▸ **Task to carry out**:
Please repeat, exactly as written, every line from the one containing "Instruction: Collapse the File Type root node" through the last line of the records, both included, and leave out any pictures.

Collected data entries
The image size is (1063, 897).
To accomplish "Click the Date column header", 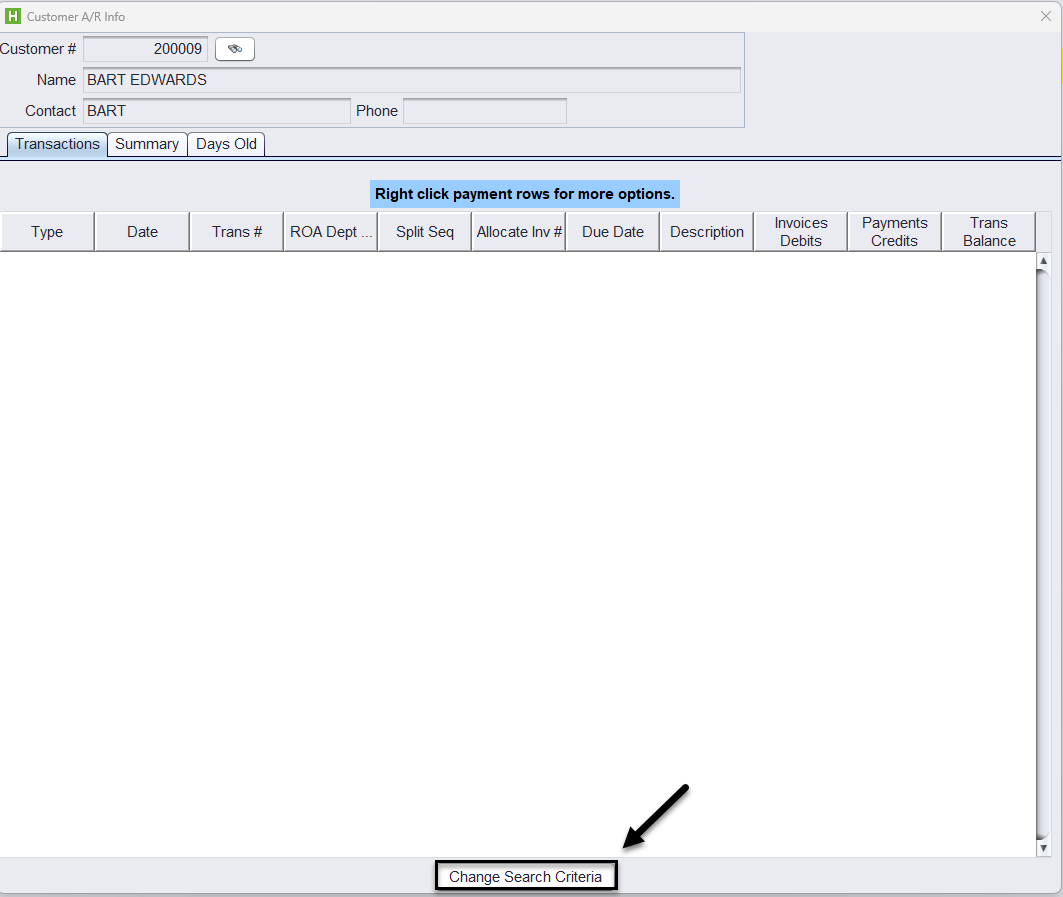I will 142,232.
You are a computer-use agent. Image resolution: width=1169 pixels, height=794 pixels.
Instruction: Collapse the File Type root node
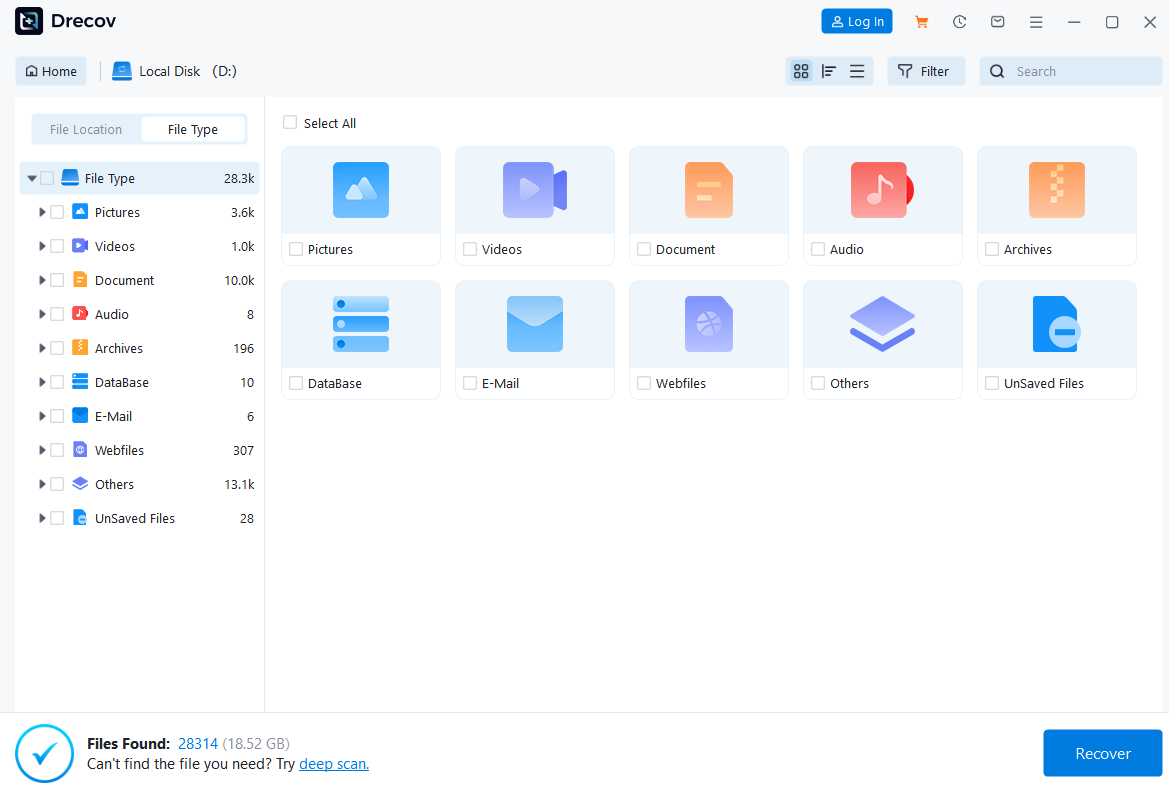(32, 179)
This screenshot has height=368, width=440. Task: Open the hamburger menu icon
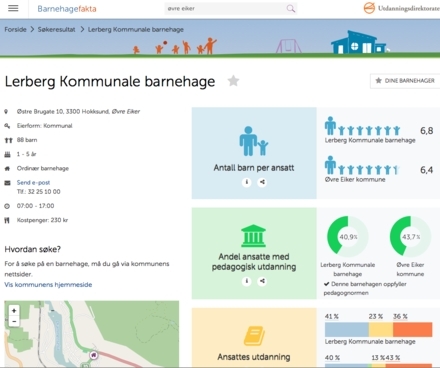point(13,8)
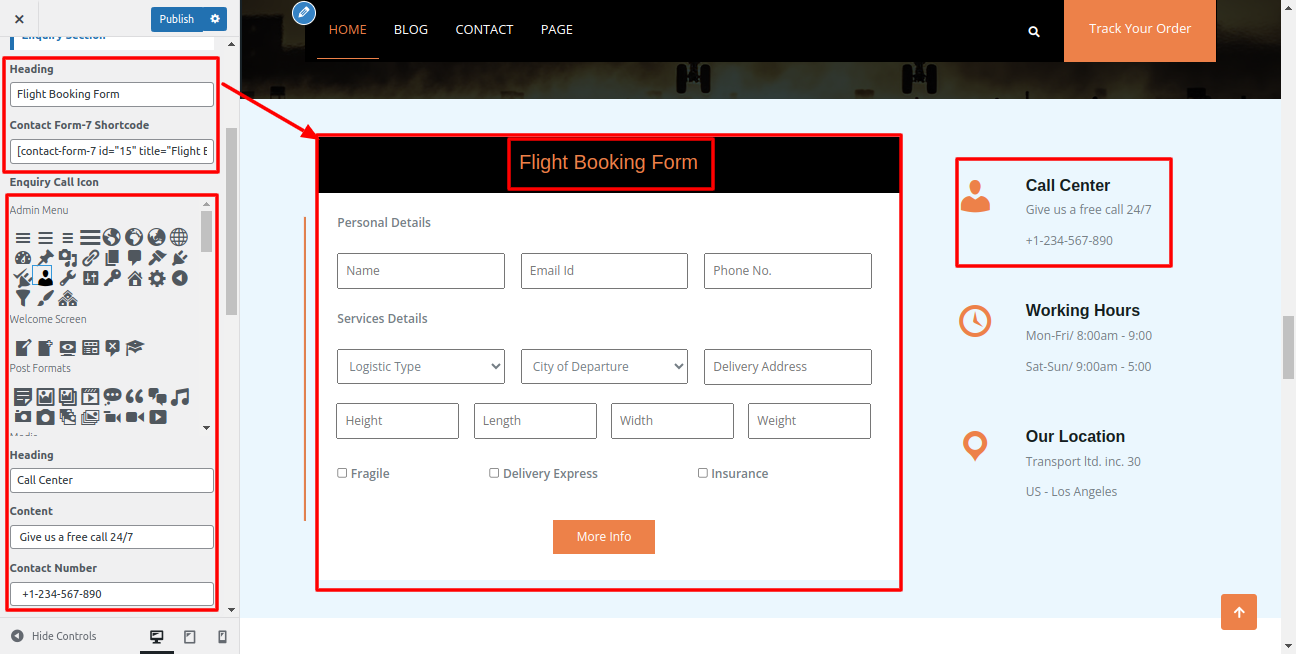Open the pencil edit shortcut on menu
The image size is (1296, 654).
304,13
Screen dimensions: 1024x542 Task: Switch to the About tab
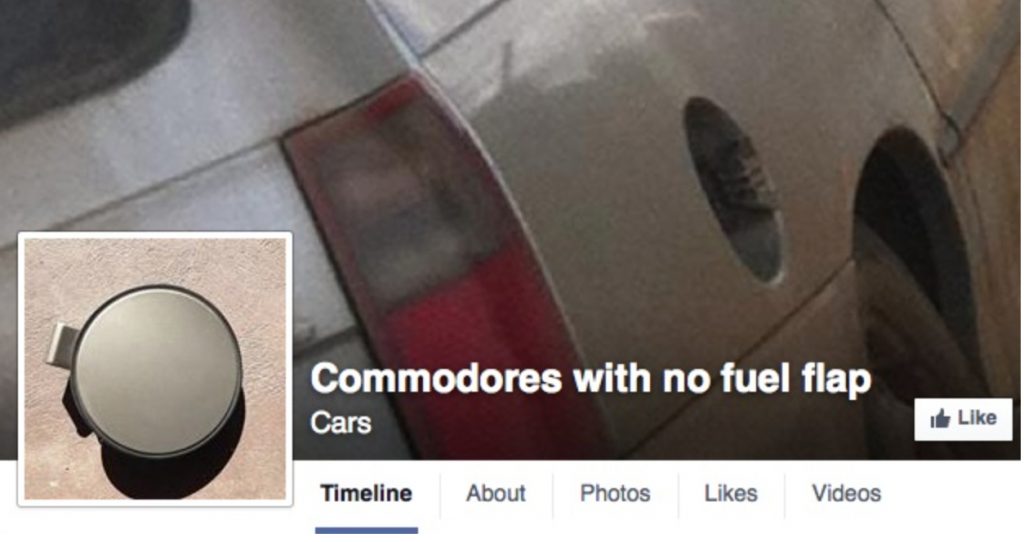[x=496, y=493]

▸ **Solution to this problem**:
Instruction: Collapse the File Type root node
(32, 179)
This screenshot has height=368, width=440. Task: Open the hamburger menu icon
point(13,8)
Open the pencil edit shortcut on menu
The image size is (1296, 654).
304,13
Screen dimensions: 1024x542 Task: Switch to the About tab
[x=496, y=493]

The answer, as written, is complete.